I trattati di pace, che chiusero la Grande guerra, portarono l’enclave di Zara nel Regno d’Italia, dove era la più piccola provincia con solo due comuni e una superficie di 120 kmq. La crescita della Luxardo proseguì, il campionario si era arricchito di una nuova etichetta, “Sangue morlacco”, il ratafià/cherry brandy così ribattezzato da Gabriele D’Annunzio, che lo sorseggiava nella Fiume legionaria del 1919: all’impresa partecipò uno dei Luxardo, che provvedeva ad approvvigionare la mensa del Vate.
Ma lo scoppio della Seconda guerra mondiale bloccò l’espansione della distilleria: Zara venne martellata dai bombardamenti anglo-americani e quello che era stato uno stabilimento d’avanguardia, dove lavoravano oltre 200 persone, restò semi-distrutto. Non era finita: quando nel 1944 italiani e tedeschi dovettero sgombrare la città, giunsero i reparti titini. Buona parte della popolazione italiana riuscì ad andarsene, qualcuno rimase. Tra questi i fratelli Pietro e Nicolò Luxardo, che, insieme a Bianca Ronzoni moglie di Nicolò, vennero annegati dagli occupanti, in due momenti diversi, nelle acque antistanti a Zara.
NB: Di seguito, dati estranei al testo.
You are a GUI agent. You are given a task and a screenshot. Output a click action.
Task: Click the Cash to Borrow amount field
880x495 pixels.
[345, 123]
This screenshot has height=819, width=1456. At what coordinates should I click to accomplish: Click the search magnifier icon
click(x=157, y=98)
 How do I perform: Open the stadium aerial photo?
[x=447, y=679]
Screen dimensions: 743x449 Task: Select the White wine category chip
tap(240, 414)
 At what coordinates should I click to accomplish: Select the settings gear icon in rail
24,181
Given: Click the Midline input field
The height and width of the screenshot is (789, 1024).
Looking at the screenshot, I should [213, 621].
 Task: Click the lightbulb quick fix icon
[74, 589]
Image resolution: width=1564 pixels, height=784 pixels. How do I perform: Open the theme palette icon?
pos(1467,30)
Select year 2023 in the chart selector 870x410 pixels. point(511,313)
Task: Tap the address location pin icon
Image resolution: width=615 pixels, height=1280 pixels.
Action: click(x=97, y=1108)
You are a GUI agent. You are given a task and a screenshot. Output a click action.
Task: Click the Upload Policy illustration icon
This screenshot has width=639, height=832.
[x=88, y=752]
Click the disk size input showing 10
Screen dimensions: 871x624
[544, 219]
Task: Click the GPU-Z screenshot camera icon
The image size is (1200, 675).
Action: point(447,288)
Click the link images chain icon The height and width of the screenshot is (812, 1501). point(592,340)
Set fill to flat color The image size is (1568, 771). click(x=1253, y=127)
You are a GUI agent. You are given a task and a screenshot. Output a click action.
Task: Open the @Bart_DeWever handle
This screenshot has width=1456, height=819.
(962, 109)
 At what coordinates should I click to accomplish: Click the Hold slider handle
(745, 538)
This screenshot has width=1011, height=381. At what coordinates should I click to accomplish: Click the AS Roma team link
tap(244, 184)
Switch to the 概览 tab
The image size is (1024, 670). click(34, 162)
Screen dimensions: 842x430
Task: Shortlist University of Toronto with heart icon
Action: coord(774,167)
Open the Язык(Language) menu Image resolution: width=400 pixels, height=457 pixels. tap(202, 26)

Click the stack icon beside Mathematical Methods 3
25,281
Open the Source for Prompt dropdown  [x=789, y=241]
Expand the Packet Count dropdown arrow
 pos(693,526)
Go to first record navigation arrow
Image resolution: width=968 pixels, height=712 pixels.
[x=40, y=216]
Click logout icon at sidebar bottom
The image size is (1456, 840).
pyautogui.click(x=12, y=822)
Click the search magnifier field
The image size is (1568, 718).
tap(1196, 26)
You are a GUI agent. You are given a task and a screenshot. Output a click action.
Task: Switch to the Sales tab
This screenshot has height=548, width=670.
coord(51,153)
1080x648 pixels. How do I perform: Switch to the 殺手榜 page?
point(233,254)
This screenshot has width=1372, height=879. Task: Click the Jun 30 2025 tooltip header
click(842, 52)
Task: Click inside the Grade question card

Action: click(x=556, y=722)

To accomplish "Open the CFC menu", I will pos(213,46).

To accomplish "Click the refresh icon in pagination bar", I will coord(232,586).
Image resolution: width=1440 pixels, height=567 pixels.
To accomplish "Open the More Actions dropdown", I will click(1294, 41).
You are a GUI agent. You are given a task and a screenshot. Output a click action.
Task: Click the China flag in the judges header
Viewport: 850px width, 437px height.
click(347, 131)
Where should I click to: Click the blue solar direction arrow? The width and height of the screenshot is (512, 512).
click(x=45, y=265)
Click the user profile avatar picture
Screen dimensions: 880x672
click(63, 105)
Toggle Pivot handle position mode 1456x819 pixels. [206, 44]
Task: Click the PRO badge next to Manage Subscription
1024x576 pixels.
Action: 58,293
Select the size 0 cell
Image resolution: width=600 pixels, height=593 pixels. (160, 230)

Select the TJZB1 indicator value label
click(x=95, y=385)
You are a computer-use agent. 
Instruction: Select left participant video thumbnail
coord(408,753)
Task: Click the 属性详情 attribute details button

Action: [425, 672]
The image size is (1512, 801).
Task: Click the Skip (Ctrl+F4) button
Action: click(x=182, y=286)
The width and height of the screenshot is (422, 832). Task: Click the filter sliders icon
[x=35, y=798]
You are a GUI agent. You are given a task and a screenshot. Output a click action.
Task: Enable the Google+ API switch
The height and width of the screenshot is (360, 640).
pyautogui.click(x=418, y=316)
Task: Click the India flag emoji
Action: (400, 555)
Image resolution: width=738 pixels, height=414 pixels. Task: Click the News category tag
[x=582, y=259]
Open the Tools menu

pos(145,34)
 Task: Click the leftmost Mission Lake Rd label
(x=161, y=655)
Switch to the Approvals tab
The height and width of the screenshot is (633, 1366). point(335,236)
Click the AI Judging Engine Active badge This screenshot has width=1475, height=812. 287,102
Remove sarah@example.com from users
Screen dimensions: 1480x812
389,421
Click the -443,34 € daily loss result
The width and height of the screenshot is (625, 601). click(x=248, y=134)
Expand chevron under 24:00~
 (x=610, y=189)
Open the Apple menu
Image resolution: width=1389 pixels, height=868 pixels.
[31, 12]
I beni Luxardo furono poi confiscati dagli jugoslavi.
La situazione aziendale sembrava compromessa dalle morti, dall’esilio e dalla perdita degli asset. Intervenne però la determinazione dell’unico fratello superstite, Giorgio, a ribaltare la sorte. Lo rammenta il figlio Franco: «Mio padre volle riaprire l’attività, ma bisognava individuare un terreno adatto per la coltivazione delle marasche. Valutò una prima proposta in provincia di Udine, ma era troppo prossima a un confine indesiderato. Soppesò un’altra ipotesi in val d’Illasi nel Veronese. Infine, su suggerimento dello studioso dell’ateneo fiorentino Alessandro Morettini, scelse i Colli Euganei, dove comprò 3 ettari dalla famiglia Pezziol, produttrice del Cynar e del Vov».
«Andammo a visitare il sito a Torreglia – prosegue Franco Luxardo – partendo da Venezia, dove ci eravamo sistemati, con una 500 scassata. Lì decise di riavviare la distilleria, che venne inaugurata in una giornata tristemente simbolica: il 10 febbraio 1947, quando il trattato di pace parigino consegnava Zara alla Jugoslavia».